Knowing that financial market results for November were going to be almost completely determined by the outcome of the U.S. election, we did position portfolios for results that would be closer than many of the traditional polls suggested.  However, like many investors, we thought that a Donald Trump upset election victory result in lower stock markets, especially in the U.S.  We also thought that a Trump victory would take the chance of a Fed rate hike in December off the table, push down the U.S. dollar and lead to some strength in gold.   All of that happened for the first six hours following his election victory on November 8th, and then completely reversed, sending U.S. markets to all-time highs. Emerging-market stocks and tax-free municipal bonds were among the few assets that reacted as the consensus predicted.  Emerging equity markets fell on fears that President-elect Trump’s protectionist proclivities would crimp their exports.  Of 68 emerging country stock indexes tracked by Bloomberg, 51 fell in the three days after the election.  Latin America took the biggest hit with Mexico, Brazil, Argentina and Colombia being the world’s worst performers as the U.S. ranks among all four countries’ top trading partners.  Bonds were the other major casualty of the election as 10-year government bond yields soared from 1.8% to over 2.4% in the three weeks following the election, leading to a $2 trillion loss to bond investors, the most since the so-called taper tantrum in June 2013.  The more the U.S. government spends, the more bonds it needs to sell, which leads to increasing supply, depressed prices and higher yields.

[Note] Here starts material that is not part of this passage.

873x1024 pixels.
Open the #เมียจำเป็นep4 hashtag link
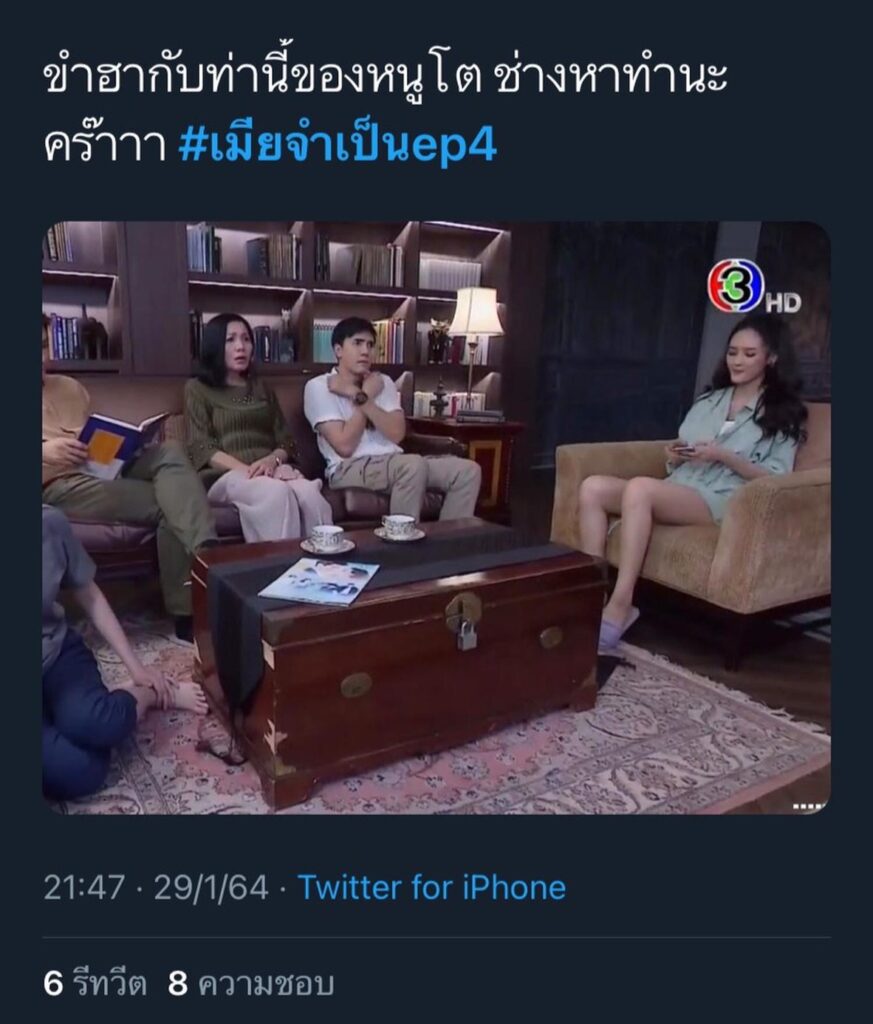[x=337, y=144]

The rally continued through the rest of the month as stock market investors were convinced that the overall thrust of the Trump administration will be positive for business. The rush toward more economically sensitive stocks suggests the market is optimistic that Mr. Trump can stimulate growth as promised.  This initial response is premature and could ultimately be dead wrong, in our view.  Investors appear to have assumed that the President-elect will implement all the business-friendly policies he favours (e.g. lower taxes, less regulation, more infrastructure spending) and none of the negative positions he outlined (e.g. trade wars).  The thrust of the plan is to stimulate business and spending activity, boosting economic growth in the process. The problem is the cost.  Congressional Budget Office (CBO) estimates the plan would reduce U.S. federal government revenue by $9.5-trillion over the first 10 years and another $15-trillion over the next decade.  The U.S. is already running a huge deficit, projected to be $587-billion this year.  Without massive spending cuts, the Trump tax plan could increase the national debt by 30% over the next eight years.  Once debt levels start to rise, it is hard to turn them back, especially since the debt service costs also rise.  The chart below shows the long-term projections for U.S. debt growth by the CBO.  Trump plans accelerate U.S. debt

While certain elements of the Trump agenda, such as corporate tax cuts, deregulation and fiscal stimulus are generally supportive of stocks, the threats to global trade, however, are clearly not.  It seems hard to deny that Trump’s anti-globalization rhetoric represents a direct threat to corporate earnings.  While some of his protectionist proposals will undoubtedly be watered down, investors are underestimating the likelihood of disruptive trade measures.  China has been one of his more reliable targets, labelling the country a ‘currency manipulator’.  Raising the tension with China is liable to land the United States in a trade war with one of the most important trade countries in the world.  He may seize on the recent decline in their currency, the Yuan, to escalate his accusations and ask Congress to approve the introduction of tough new tariffs against that country. The result could be a disruptive trade war that would likely inflict harm on both countries.

Mr. Trump’s key election promise is to repatriate jobs to America’s factories.  The problem is that those factories, and the jobs inside, have been forever changed by a technology revolution which resulted in the globalization of labour and supply chains and which also improved the profitability of the multinational companies over the last two decadesWhile China has been the major target of Mr. Trump’s scorn, American companies such as Uber and Google are the ones developing driverless cars and trucks which would displace even more jobs.  Today, manufacturing accounts for 8% of U.S. employment, compared to over 30% in the 1960s.  Factory output continues to increase, but manufacturing employment does not.  For every manufacturing job lost to trade in recent years, eight have been lost to automation.  Free trade is being blamed for all these losses since it is an easy target, but at least it produces additional jobs in export-competitive sectors.  The potential damage to the economy and corporate profits from trade disputes should not be under-estimated, in our view.